While they were eating, a letter arrived from Sir Anthony Peters, dated the twenty-sixth of December. Duncan read it aloud. It was short, and stated only that he had been arrested for duelling, that he did not expect to be incarcerated for long, and that he would return home as soon as possible. He had obviously been supervised while writing the letter, and whilst it told them that he was alive and well, it did nothing to reassure the three Scots that he would remain so. Beth then explained what had happened, about Angus’s adventures in the hothouse, the trip to Rome, France, and the finding and dispatching of Henri. She did not tell them that she had not been privy to Alex’s plans, merely that they had argued about a silly personal matter and she had left for home ahead of him.

If Duncan did not have the blue eyes of his brothers, they certainly held the same intensity, and she was uncomfortably aware from his scrutiny of her face as she finished her tale that he did not believe she had told him the whole story.

She was right. Duncan did not know his sister-in-law well, but the erratic letters he had received from Angus from various locations in Europe had sung the praises of this fragile-seeming English rose. She was strong, adventurous, courageous, hot-tempered, good-humoured, stubborn, wonderful. Reckless as he could be, Angus was not stupid, and was a good judge of character. Duncan could well imagine how a woman possessing many of the qualities her husband also possessed, would clash violently with him on occasion, on many occasions, probably. He could
not
imagine such a woman walking out on her husband in a childish sulk because of a trivial personal argument, leaving him to deal alone with the consequences of killing the king’s servant.

Nothing he saw over the next two days changed his opinion, as Beth wandered wraithlike around the house waiting as they all were for Alex and Angus to return, although she would not admit it. Whatever the argument had been about, it was not trivial. Something was very wrong with his brother’s marriage, but Duncan had to trust that whatever it was, she would have told him if Alex had been put in danger because of it. He let it be known, subtly, that he was there for her if she needed to confide in someone, and left it at that.

She
was
tempted to confide in him. If he did not possess the dynamic fiery charisma of his brothers, he had a quality she needed far more at the moment; a rocklike dependability and calmness that soothed her.
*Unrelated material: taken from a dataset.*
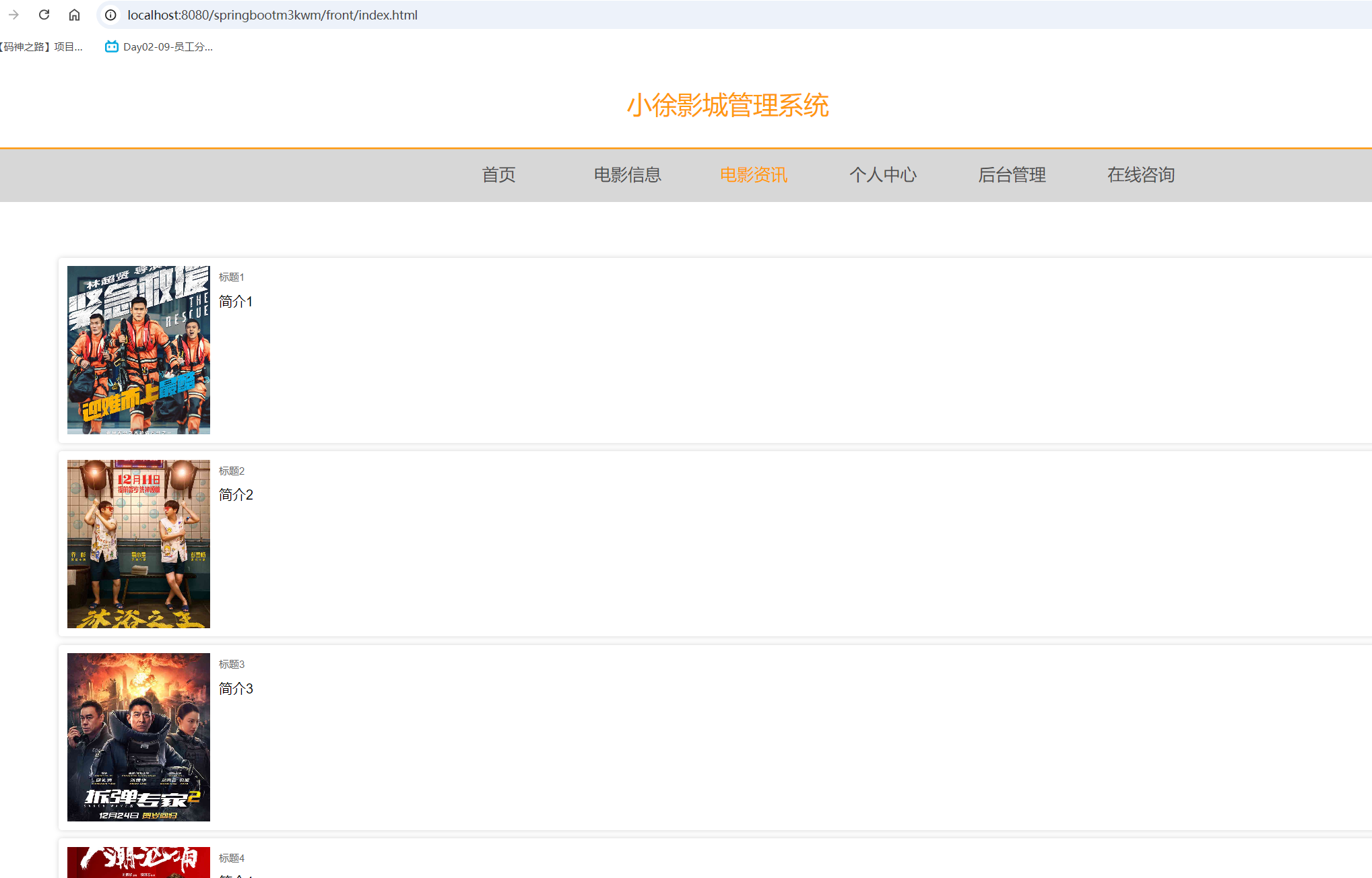The image size is (1372, 878).
Task: Click the site info icon in address bar
Action: (x=110, y=15)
She knew the welcome she had received from Duncan, Iain and Maggie had been genuine, for which she was more grateful than they would ever know. It meant she could stay in the bosom of what she now considered to be her family, at least until Alex returned or sent a letter telling them she could not be trusted. By that time, she thought, she would be strong enough to cope with that.

On her second day in London, already tired of passively waiting, she wrote two short letters to Manchester, then, whilst waiting for the replies, she busied herself as best she could, helping Maggie with the household chores, taking down the festive greenery on Twelfth Night, and discussing with Iain and Duncan the problems of smuggling goods direct to Leith now that the weather was so treacherous, and the alternative problems of landing the goods on the south coast of England and then transporting them north by land.